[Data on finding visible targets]
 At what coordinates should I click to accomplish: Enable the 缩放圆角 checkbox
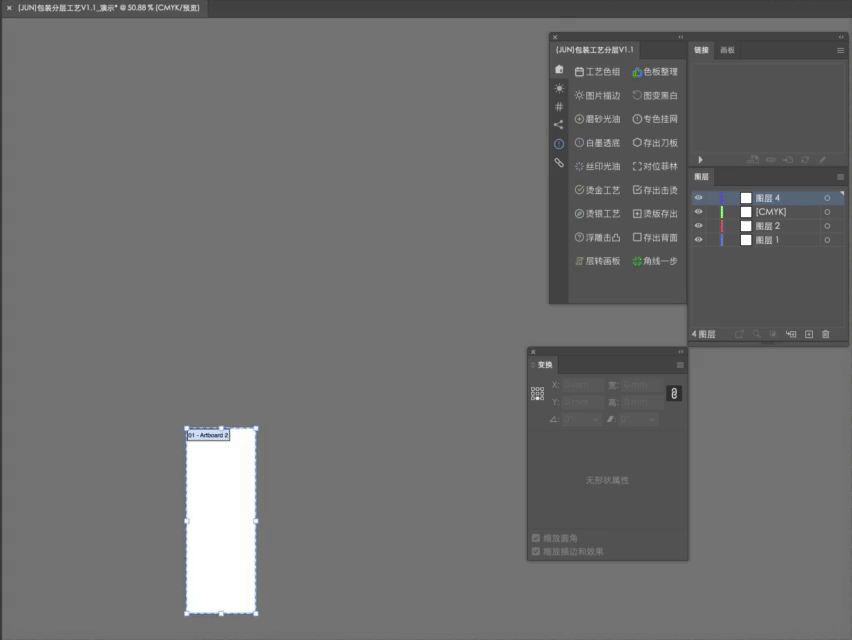click(x=536, y=538)
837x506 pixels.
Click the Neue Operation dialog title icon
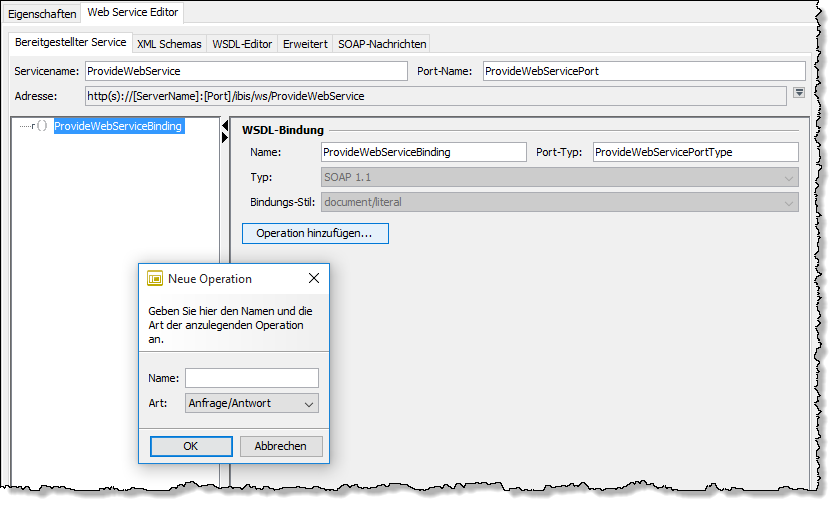155,279
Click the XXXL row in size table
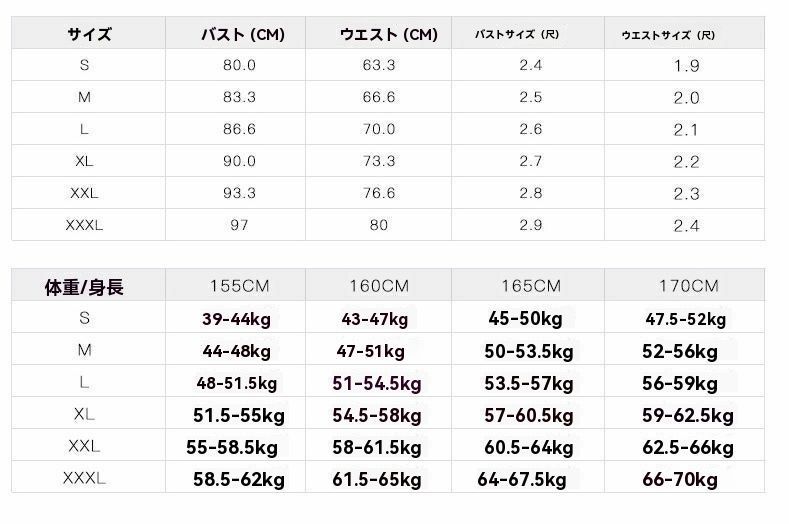This screenshot has width=789, height=524. pos(388,224)
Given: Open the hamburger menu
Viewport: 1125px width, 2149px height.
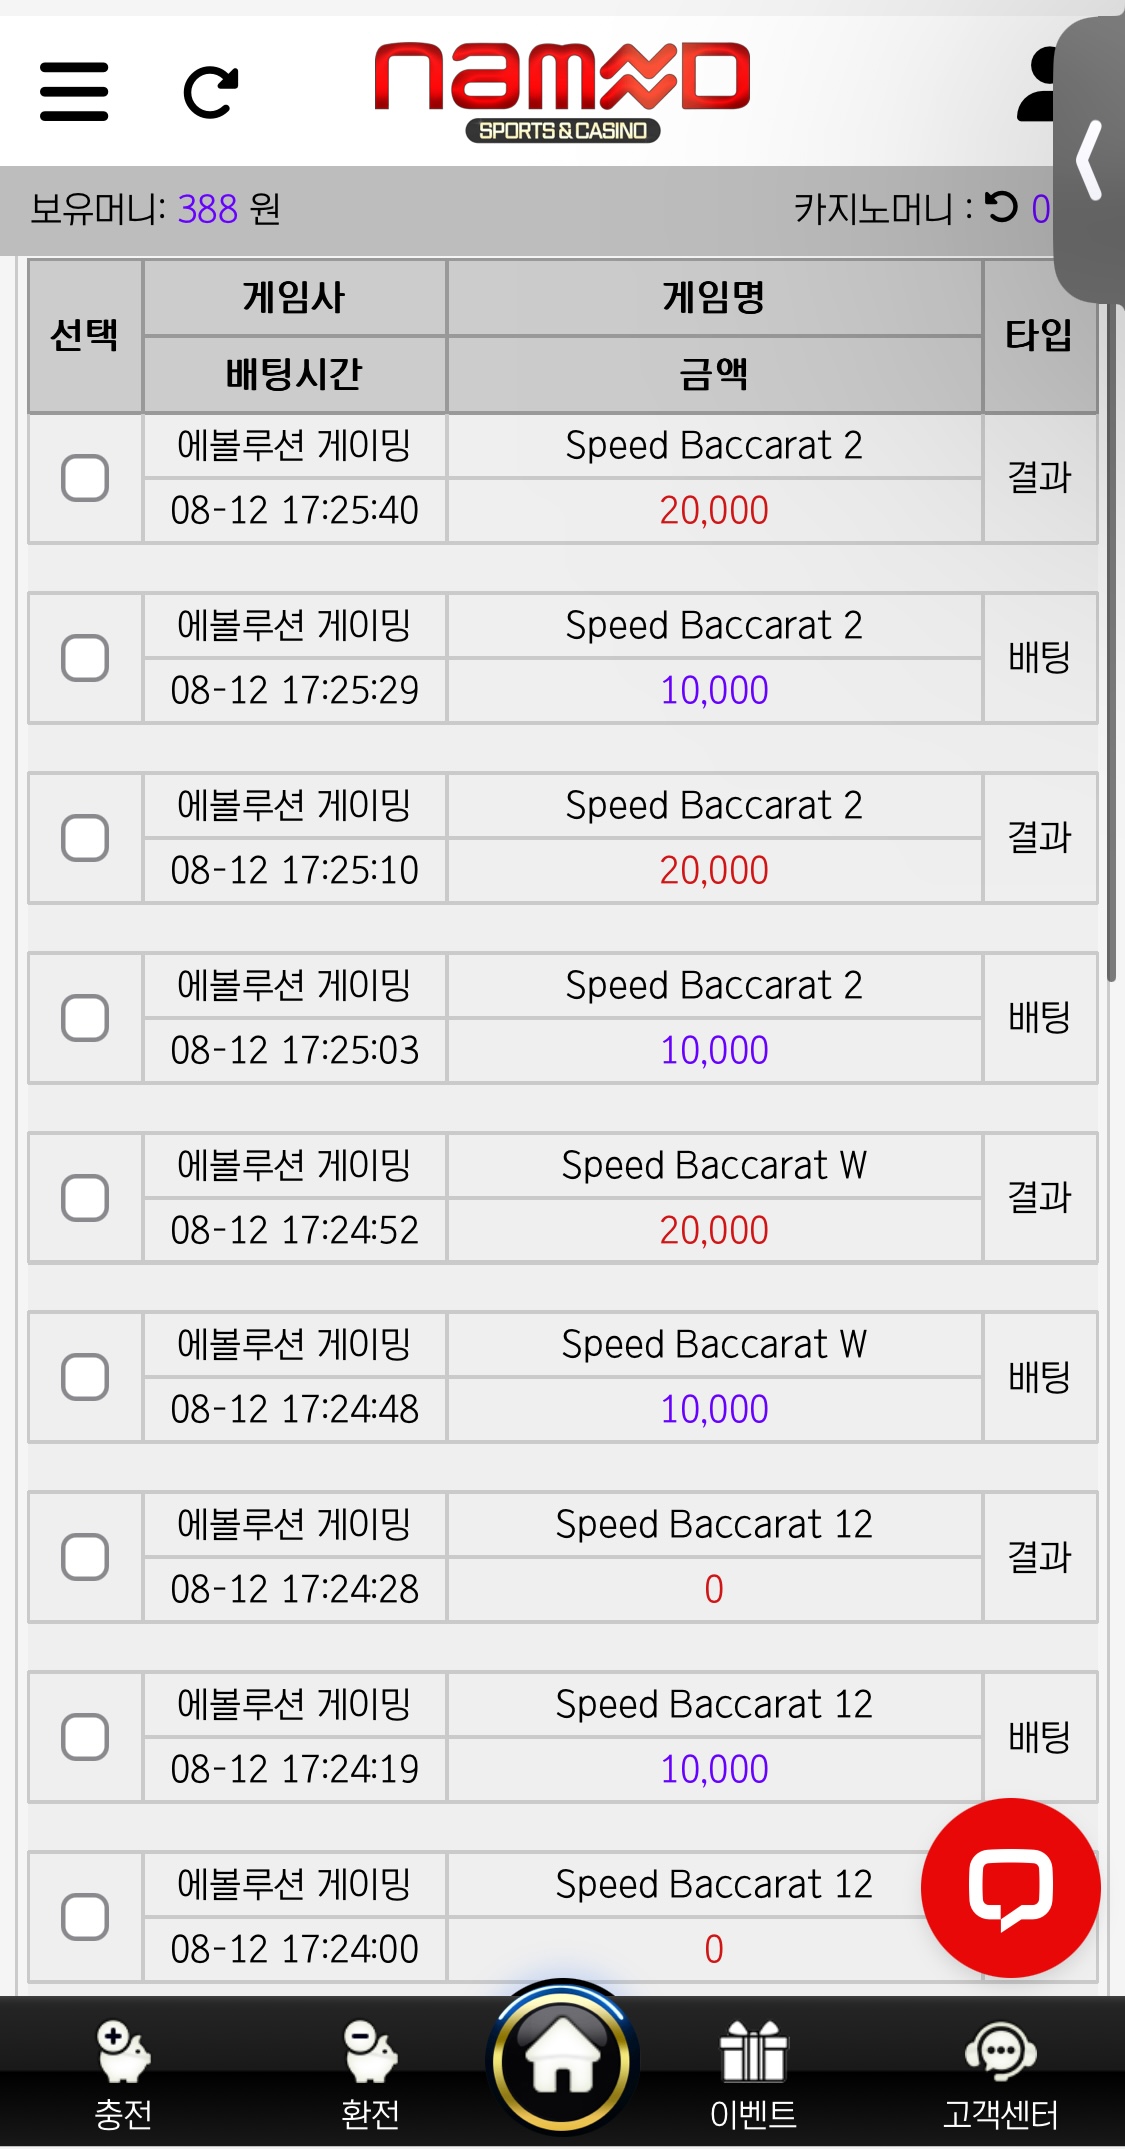Looking at the screenshot, I should 74,91.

• [What is needed]
Return, word for word, the part of the material that opens with the line containing "837x506 pixels." and runs through the end of the material, leaving out the pictures.

• [Expected answer]
837x506 pixels.
Click the Neue Operation dialog title icon
155,279
Click the XXXL row in size table
This screenshot has width=789, height=524. pos(388,224)
Given: Open the hamburger menu
Viewport: 1125px width, 2149px height.
Looking at the screenshot, I should 74,91.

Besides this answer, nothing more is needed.